# **Experiment-8**

### Objective: 
Write a program to read text data from a file and perform Part of Speech Tagging, stop-word removal, stemming (using different stemmers), lemmatization and identify the difference between  stemming and lemmatization.

In [5]:
%pip install nltk pandas

Defaulting to user installation because normal site-packages is not writeable
Note: you may need to restart the kernel to use updated packages.


In [6]:
import nltk
from nltk.corpus import stopwords
from nltk.tokenize import word_tokenize
from nltk.stem import PorterStemmer, LancasterStemmer, SnowballStemmer
from nltk.stem import WordNetLemmatizer
import pandas as pd

# Download required NLTK data files
nltk.download("punkt", download_dir="C:/nltk_data")
nltk.download("stopwords", download_dir="C:/nltk_data")
nltk.download("averaged_perceptron_tagger", download_dir="C:/nltk_data")
nltk.download("wordnet", download_dir="C:/nltk_data")
nltk.download("omw-1.4", download_dir="C:/nltk_data")

[nltk_data] Downloading package punkt to C:/nltk_data...
[nltk_data]   Package punkt is already up-to-date!
[nltk_data] Downloading package stopwords to C:/nltk_data...
[nltk_data]   Package stopwords is already up-to-date!
[nltk_data] Downloading package averaged_perceptron_tagger to
[nltk_data]     C:/nltk_data...
[nltk_data]   Package averaged_perceptron_tagger is already up-to-
[nltk_data]       date!
[nltk_data] Downloading package wordnet to C:/nltk_data...
[nltk_data]   Package wordnet is already up-to-date!
[nltk_data] Downloading package omw-1.4 to C:/nltk_data...
[nltk_data]   Package omw-1.4 is already up-to-date!


True

In [7]:
def read_text_file(file_path):
    """Read text data from the specified file."""
    with open(file_path, 'r', encoding='utf-8') as file:
        text = file.read()
    return text

# Specify the file path
file_path = 'input.txt'

# Read the content of input.txt
text = read_text_file(file_path)
print("Content of input.txt:")
print(text)


Content of input.txt:
Microsoft announced a new product launch event in New York City on December 1st, 2024. 
Elon Musk, the CEO of Tesla, hinted at a partnership with NASA for a Mars mission. 
The GDP of India grew by 7% in the first quarter of 2023, according to a report by Reuters. 
Amazon is planning to open a new data center in Dublin, Ireland next year.
Barack Obama gave a keynote speech at Stanford University last Thursday.
Bitcoin reached an all-time high of $68,000 in November 2021.
The Louvre Museum in Paris saw record-breaking attendance last summer.



In [8]:
# Tokenize the text
tokens = word_tokenize(text.lower())

# Load English stopwords
stop_words = set(stopwords.words("english"))

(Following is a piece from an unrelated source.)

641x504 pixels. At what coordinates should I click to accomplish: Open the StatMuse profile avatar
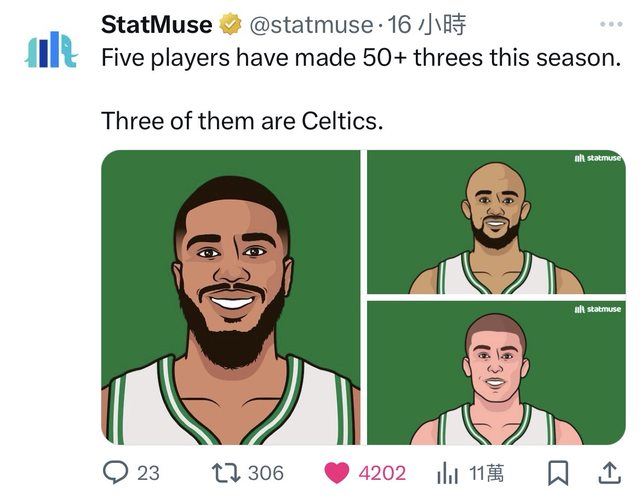(x=49, y=52)
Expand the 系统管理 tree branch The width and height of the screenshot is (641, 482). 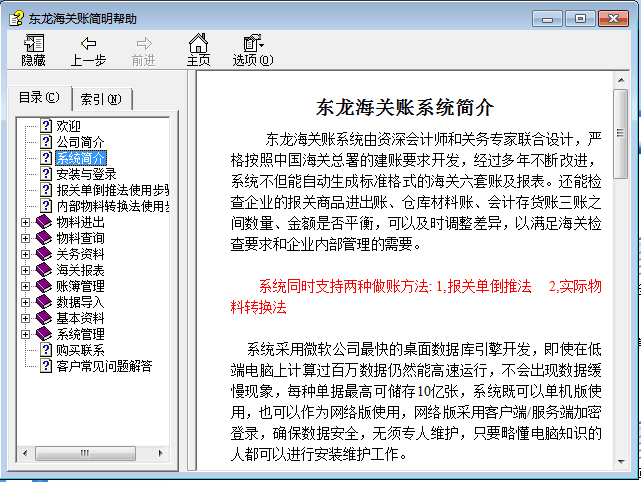26,334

# Remove stopwords and filter non-alphabetic words
filtered_words = [word for word in tokens if word.isalpha() and word not in stop_words]

print("\nFiltered Words (After Stop-word Removal):")
print(filtered_words)


Filtered Words (After Stop-word Removal):
['microsoft', 'announced', 'new', 'product', 'launch', 'event', 'new', 'york', 'city', 'december', 'elon', 'musk', 'ceo', 'tesla', 'hinted', 'partnership', 'nasa', 'mars', 'mission', 'gdp', 'india', 'grew', 'first', 'quarter', 'according', 'report', 'reuters', 'amazon', 'planning', 'open', 'new', 'data', 'center', 'dublin', 'ireland', 'next', 'year', 'barack', 'obama', 'gave', 'keynote', 'speech', 'stanford', 'university', 'last', 'thursday', 'bitcoin', 'reached', 'high', 'november', 'louvre', 'museum', 'paris', 'saw', 'attendance', 'last', 'summer']


In [9]:
# Perform POS tagging
pos_tags = nltk.pos_tag(filtered_words)

# Display the POS tags
df_pos_tags = pd.DataFrame(pos_tags, columns=["Word", "POS Tag"])
df_pos_tags

Unnamed: 0,Word,POS Tag
0,microsoft,RB
1,announced,VBD
2,new,JJ
3,product,NN
4,launch,JJ
5,event,NN
6,new,JJ
7,york,NN
8,city,NN
9,december,VBP


In [10]:
# Initialize stemmers
porter_stemmer = PorterStemmer()
lancaster_stemmer = LancasterStemmer()
snowball_stemmer = SnowballStemmer("english")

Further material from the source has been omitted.